Si sta descrivendo uno dei palazzi più discussi e conosciuti a Napoli, il quale ispira ancora oggi leggende su questioni incompiute. Palazzo Donn’Anna a Posillipo è l’emblema della leggenda e della tragedia partenopea…

Costruito nel pieno ‘600 per volontà della consorte del Viceré di Napoli Ramiro Núñez de Guzmán, duca di Medina de las Torres, Anna Carafa, è appollaiato sulla costa di Posillipo, sopra la prima grande curva. Nel 1642 Cosimo Fanzago ne approntò un disegno secondo i canoni del barocco napoletano che prevedesse tra le altre cose anche la realizzazione di un doppio punto d’ingresso, uno sul mare ed uno da una via carrozzabile. Venne demolita la costruzione preesistente cinquecentesca, l’allora villa Bonifacio, ma non venne finito. L’architetto non riuscì a completare la struttura per la prematura morte di donn’Anna, avvenuta in un contesto di insurrezione popolare a causa della temporanea caduta del viceregno spagnolo, con la conseguente fuga del marito della stessa verso Madrid nel 1648.

Questo aspetto semidiroccato e non terminato gli regalò il fascino di un’antica rovina, tanto da farlo passare come una villa romana del litorale posillipino, che ne è già ricco tra resti classici e anfratti naturali. Al su interno, particolare è il Teatro che è aperto sul mare e che sfrutta il golfo come scenografia. Dobbiamo ricordare che l’edificio subì danni con la rivolta di Masaniello del 1647 e durante il terremoto del 1688.

Anna Carafa

E se il palazzo è ricordato, con confusione, per il palazzo della Regina Giovanna e per i suoi tanti amanti uccisi (ricordiamo che il palazzo non esisteva all’epoca quindi è un errore)… si parla anche del fantasma di Beppe di Santa Lucia, un pescatore che nella (allora così chiamata) villa delle Sirene passò tre giorni e tre notti con la ‘mantide coronata’. E per far sì che nulla fosse raccontato in giro, il povero pescatore finì in una delle sue trappole che lo portò alla morte. Saputo dell’accadimento, Stella, la fidanzata di Beppe,  maledì la regina e quel palazzo… Si racconta che dall’ora fino ad oggi quell’anatema colpisce chiunque diventi proprietario dell’edificio.

E se questa leggenda, forse risale alla Villa Bonifacio, invece il Palazzo Donn’Anna ne ha una propria negli anni in cui fu costruito. Protagonista la nipote della padrona di casa, ovvero la Viceregina Anna Carafa.
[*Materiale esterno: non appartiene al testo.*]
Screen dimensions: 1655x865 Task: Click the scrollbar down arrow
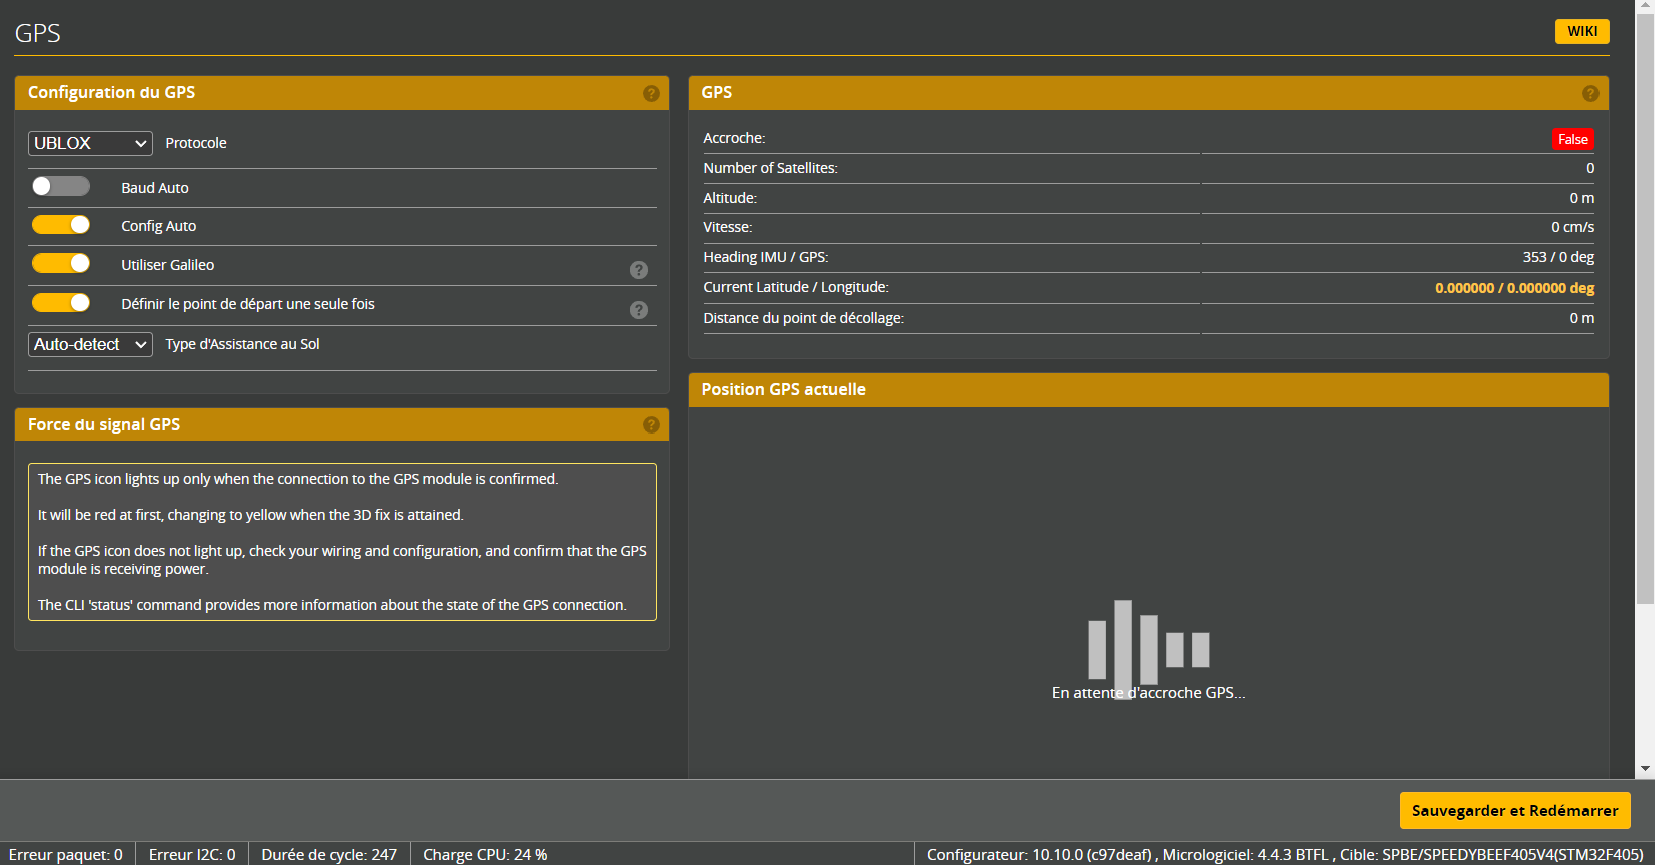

La giovane ed avvenente Mercede de Las Torres volle partecipare allo spettacolo teatrale in cui interpretava una schiava innamorata del suo padrone, interpretato dal Principe Gaetano di Casapesenna. Durante un duello la schiava salva il suo padrone mettendo a rischio la propria vita e lo bacia con molto trasporto, la ragazza non sapeva che questi era l’amante di Donn’Anna, sua zia. La Carafa ebbe da ridire più volte nei confronti della nipote, tant’è vero che le liti nel contendersi l’amore del Casapesenna divennero ormai una frequente abitudine. Questa gelosia portò alla scomparsa della ragazza e girò voce che spinta da improvvisa vocazione religiosa, si fosse chiusa in convento. Secondo molti era stata uccisa in una delle segrete del palazzo per volontà della zia. Intanto Casapenna per nulla rassegnato, la cercò invano per tutta Europa, non cessando di pensarla nemmeno quando esalò l’ultimo respiro colpito a morte, qualche anno dopo, in battaglia.

Questo edificio di Napoli è una sineddoche della Natura sulla Storia che si è cancrenata di immagini fantastiche e racconti leggendari che vanno aldilà del tempo, plasmandolo a piacere e stagnando la passione sul riflesso del mare e la voce nella brezza che soffia e spuma su quelle terrazze: «Quei fantasmi sono quelli degli amanti? O divini, divini fantasmi! Perché non possiamo anche noi, come voi, spasimare d’amore anche dopo la morte?» come scrisse Donna Matilde ne Il Palazzo Donn’Anna.